Stored items
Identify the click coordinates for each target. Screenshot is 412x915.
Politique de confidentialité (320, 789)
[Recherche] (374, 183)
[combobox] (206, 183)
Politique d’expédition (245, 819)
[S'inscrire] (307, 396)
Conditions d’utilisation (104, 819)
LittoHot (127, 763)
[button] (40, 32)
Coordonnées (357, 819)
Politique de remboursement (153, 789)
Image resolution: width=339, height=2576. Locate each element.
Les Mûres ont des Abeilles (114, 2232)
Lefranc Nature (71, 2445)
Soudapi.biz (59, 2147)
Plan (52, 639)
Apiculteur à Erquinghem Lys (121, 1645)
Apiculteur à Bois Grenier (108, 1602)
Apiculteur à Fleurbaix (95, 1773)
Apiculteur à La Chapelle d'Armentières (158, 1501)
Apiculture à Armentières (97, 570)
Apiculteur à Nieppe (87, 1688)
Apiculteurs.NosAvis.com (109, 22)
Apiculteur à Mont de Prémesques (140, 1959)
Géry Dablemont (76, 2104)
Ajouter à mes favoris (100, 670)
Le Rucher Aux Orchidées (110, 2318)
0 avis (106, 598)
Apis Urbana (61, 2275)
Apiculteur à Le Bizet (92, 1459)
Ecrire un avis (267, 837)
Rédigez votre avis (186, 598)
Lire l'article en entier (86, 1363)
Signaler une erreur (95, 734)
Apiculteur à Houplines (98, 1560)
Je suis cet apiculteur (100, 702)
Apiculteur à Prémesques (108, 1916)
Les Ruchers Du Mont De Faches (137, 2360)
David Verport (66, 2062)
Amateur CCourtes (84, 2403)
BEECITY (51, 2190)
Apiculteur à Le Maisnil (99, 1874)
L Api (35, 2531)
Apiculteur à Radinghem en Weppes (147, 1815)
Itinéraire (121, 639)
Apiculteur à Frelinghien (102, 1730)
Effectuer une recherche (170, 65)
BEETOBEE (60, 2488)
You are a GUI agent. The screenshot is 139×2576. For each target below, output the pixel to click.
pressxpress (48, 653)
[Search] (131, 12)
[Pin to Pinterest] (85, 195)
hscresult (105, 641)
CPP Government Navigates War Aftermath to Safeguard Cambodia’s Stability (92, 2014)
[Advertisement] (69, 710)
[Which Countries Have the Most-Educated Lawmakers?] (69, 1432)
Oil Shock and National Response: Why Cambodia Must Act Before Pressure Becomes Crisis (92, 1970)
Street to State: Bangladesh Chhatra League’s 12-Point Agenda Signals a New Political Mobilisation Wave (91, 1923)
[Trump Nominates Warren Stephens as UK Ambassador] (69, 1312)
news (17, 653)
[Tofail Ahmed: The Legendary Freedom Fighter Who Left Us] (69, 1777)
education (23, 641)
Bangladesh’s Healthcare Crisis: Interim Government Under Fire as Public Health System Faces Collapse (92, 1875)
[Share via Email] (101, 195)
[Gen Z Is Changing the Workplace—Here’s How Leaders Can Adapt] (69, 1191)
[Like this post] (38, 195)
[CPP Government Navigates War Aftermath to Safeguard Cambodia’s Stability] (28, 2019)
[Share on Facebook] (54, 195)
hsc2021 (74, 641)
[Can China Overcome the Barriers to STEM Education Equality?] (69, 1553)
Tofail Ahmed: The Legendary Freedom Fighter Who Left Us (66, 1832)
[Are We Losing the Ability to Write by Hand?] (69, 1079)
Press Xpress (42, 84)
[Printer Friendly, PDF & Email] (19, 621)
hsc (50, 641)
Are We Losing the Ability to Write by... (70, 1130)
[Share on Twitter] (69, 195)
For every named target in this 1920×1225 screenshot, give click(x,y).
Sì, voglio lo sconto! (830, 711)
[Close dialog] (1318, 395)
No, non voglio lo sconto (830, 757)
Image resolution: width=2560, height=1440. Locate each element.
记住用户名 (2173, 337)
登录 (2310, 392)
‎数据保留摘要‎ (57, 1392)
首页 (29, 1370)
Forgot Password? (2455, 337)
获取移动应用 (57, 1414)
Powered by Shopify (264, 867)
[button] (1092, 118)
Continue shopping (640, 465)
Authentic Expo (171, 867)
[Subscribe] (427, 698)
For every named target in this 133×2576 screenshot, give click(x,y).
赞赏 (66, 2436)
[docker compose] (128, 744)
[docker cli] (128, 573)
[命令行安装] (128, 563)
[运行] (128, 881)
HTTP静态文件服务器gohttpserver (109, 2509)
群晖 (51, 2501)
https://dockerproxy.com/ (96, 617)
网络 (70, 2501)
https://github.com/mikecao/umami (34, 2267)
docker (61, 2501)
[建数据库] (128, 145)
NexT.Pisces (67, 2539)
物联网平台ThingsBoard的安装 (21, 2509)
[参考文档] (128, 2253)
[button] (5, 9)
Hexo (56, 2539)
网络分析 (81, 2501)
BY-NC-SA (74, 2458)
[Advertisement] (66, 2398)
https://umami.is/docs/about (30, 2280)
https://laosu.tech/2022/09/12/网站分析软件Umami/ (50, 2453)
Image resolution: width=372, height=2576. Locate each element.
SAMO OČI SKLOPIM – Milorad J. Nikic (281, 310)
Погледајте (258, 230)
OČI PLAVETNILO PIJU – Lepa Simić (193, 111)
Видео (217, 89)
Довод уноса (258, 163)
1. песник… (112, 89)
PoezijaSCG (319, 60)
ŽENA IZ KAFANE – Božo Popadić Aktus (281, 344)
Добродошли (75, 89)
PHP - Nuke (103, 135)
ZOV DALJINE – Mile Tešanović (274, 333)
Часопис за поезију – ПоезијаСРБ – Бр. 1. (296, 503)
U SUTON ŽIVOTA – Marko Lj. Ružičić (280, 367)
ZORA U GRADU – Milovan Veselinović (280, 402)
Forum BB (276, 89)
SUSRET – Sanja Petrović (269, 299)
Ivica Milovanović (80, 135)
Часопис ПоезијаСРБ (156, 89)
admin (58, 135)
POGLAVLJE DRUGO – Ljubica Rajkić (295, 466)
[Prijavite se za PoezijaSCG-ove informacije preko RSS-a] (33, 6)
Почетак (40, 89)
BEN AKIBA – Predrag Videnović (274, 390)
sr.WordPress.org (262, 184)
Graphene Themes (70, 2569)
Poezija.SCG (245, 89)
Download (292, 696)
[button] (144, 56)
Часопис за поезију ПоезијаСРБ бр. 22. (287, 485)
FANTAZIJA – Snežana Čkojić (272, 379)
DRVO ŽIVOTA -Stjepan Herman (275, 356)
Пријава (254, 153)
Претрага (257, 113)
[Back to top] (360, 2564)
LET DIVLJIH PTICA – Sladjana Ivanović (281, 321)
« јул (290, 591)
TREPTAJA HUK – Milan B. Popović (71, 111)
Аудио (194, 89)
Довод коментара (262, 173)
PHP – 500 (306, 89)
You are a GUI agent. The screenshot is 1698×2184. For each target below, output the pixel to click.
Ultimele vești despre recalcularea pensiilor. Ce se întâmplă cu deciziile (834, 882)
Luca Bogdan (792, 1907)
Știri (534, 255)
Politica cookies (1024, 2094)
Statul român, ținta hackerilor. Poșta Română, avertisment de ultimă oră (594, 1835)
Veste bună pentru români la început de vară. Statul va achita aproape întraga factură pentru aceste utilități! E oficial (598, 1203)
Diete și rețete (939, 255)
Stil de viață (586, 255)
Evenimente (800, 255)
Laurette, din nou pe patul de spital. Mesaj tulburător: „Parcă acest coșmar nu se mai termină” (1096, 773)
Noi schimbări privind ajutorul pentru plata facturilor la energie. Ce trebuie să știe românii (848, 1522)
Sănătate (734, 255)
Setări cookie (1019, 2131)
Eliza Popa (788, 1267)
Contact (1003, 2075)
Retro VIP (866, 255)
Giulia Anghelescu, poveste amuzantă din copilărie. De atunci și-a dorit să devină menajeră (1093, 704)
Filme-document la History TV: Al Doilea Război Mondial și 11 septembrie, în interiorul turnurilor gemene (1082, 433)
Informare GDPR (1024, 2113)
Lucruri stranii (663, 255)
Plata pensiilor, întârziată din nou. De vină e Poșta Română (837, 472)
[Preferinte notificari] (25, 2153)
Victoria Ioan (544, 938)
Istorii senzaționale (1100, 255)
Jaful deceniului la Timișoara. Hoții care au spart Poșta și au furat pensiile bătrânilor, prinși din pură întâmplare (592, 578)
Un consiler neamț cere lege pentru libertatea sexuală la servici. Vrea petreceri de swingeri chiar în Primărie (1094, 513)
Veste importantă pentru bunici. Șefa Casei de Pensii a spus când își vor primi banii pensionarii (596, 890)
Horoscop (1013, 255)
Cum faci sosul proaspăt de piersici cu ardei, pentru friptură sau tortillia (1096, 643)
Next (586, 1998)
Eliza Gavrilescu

__Problem to work on__. When you reach the line that contains "Apiculture à Armentières (97, 570)", stop; output it and every line before it from the start of the data, exactly as written.

__Your response__.
Identify the click coordinates for each target. Screenshot is 412x915.
Politique de confidentialité (320, 789)
[Recherche] (374, 183)
[combobox] (206, 183)
Politique d’expédition (245, 819)
[S'inscrire] (307, 396)
Conditions d’utilisation (104, 819)
LittoHot (127, 763)
[button] (40, 32)
Coordonnées (357, 819)
Politique de remboursement (153, 789)
Image resolution: width=339, height=2576. Locate each element.
Les Mûres ont des Abeilles (114, 2232)
Lefranc Nature (71, 2445)
Soudapi.biz (59, 2147)
Plan (52, 639)
Apiculteur à Erquinghem Lys (121, 1645)
Apiculteur à Bois Grenier (108, 1602)
Apiculteur à Fleurbaix (95, 1773)
Apiculteur à La Chapelle d'Armentières (158, 1501)
Apiculture à Armentières (97, 570)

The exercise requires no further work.